▸ **TAREAS DEL EJERCICIO**
(A) Enumera todos los verbos conjugados en pretérito perfecto simple que aparecen en el pasaje entre "Las décadas finales" y "proyecto modernizador".
(B) Contesta estas preguntas a partir del pasaje:
(i) ¿Qué ciudad se señala como epicentro del proceso?
(ii) ¿Con qué término definió José Luís Romero el nuevo tipo social?
(iii) ¿A qué estaba destinada la inmigración planificada europea?
(C) Copia el fragmento del pasaje que comienza con "Se inició un" y llega hasta "definió como aluvial[1].", sustituyendo "paulatinamente" por "gradualmente".

══ PASAJE ══

Las
décadas finales del siglo XIX, abrieron las puertas de una modernidad propia
que conjugó deficiencias estructurales con la imitación y adaptación de
elementos foráneos. Bajo esa atmósfera caracterizada por la incorporación masiva de
elementos europeizantes, la inmigración planificada europea, destinada a
resolver los problemas de mano de obra y propagar las “formas civilizadas”,
trajo consigo consecuencias que escaparon al control de la elite dirigente e
inevitablemente confrontaron ciertos supuestos del proyecto modernizador.
Buenos
Aires fue el epicentro de lo que después avanzó sobre el resto del país. El
contacto entre el inmigrante y el criollo trajo consigo efectos culturales profundos.
Se inició un proceso por el que paulatinamente se iba imponiendo un nuevo tipo
social que adquirió características de conglomerado por su indefinición en las
relaciones entre sus partes y en las de su conjunto, que José Luís Romero
definió como aluvial[1].

═══
══ DATOS PROPORCIONADOS ══

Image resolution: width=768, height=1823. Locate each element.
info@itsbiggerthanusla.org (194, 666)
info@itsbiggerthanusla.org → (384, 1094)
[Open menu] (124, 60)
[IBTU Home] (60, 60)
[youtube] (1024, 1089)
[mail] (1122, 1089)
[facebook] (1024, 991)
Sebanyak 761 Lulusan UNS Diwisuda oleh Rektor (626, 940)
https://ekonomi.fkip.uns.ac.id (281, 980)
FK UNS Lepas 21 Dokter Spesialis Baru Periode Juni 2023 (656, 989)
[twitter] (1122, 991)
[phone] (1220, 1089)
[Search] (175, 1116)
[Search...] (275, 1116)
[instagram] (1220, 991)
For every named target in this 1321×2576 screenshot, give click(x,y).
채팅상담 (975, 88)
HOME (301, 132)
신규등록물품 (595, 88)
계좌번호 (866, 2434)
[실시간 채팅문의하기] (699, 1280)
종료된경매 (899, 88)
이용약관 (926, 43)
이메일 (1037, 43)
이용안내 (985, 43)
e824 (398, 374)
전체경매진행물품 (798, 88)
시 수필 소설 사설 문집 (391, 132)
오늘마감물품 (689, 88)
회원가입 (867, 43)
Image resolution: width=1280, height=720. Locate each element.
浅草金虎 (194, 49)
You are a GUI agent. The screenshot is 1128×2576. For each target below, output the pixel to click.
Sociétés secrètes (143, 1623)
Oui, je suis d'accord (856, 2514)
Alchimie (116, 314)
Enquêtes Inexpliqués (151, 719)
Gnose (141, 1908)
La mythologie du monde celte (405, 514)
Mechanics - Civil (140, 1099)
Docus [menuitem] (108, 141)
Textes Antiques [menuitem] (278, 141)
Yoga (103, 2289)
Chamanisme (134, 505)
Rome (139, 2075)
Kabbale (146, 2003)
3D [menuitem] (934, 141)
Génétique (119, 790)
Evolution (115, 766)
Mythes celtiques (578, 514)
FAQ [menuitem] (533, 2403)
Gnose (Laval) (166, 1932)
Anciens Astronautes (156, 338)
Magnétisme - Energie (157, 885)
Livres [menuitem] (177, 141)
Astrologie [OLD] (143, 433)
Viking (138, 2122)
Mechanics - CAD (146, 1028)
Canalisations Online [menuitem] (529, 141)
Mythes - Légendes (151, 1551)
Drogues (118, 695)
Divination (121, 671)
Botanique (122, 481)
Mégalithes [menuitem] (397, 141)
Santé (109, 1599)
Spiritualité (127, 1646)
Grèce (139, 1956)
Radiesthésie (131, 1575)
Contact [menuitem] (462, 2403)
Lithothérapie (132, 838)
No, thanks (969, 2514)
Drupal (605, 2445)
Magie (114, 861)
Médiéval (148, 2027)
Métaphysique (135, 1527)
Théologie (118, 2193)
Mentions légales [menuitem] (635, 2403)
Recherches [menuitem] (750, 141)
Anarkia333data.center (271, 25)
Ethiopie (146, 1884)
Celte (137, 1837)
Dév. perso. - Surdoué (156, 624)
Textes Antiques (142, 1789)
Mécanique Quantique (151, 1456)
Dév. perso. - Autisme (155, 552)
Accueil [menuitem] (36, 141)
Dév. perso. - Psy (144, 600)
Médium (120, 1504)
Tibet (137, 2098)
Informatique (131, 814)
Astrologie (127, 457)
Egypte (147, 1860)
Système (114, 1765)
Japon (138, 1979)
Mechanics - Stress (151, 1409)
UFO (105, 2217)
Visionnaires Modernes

═══

▸ **SOLUCIONES DEL EJERCICIO**
(A) abrieron, conjugó, trajo, escaparon, confrontaron

(B)
(i) Buenos Aires.
(ii) Aluvial.
(iii) A resolver los problemas de mano de obra y propagar las “formas civilizadas”.

(C)
Se inició un proceso por el que gradualmente se iba imponiendo un nuevo tipo
social que adquirió características de conglomerado por su indefinición en las
relaciones entre sus partes y en las de su conjunto, que José Luís Romero
definió como aluvial[1].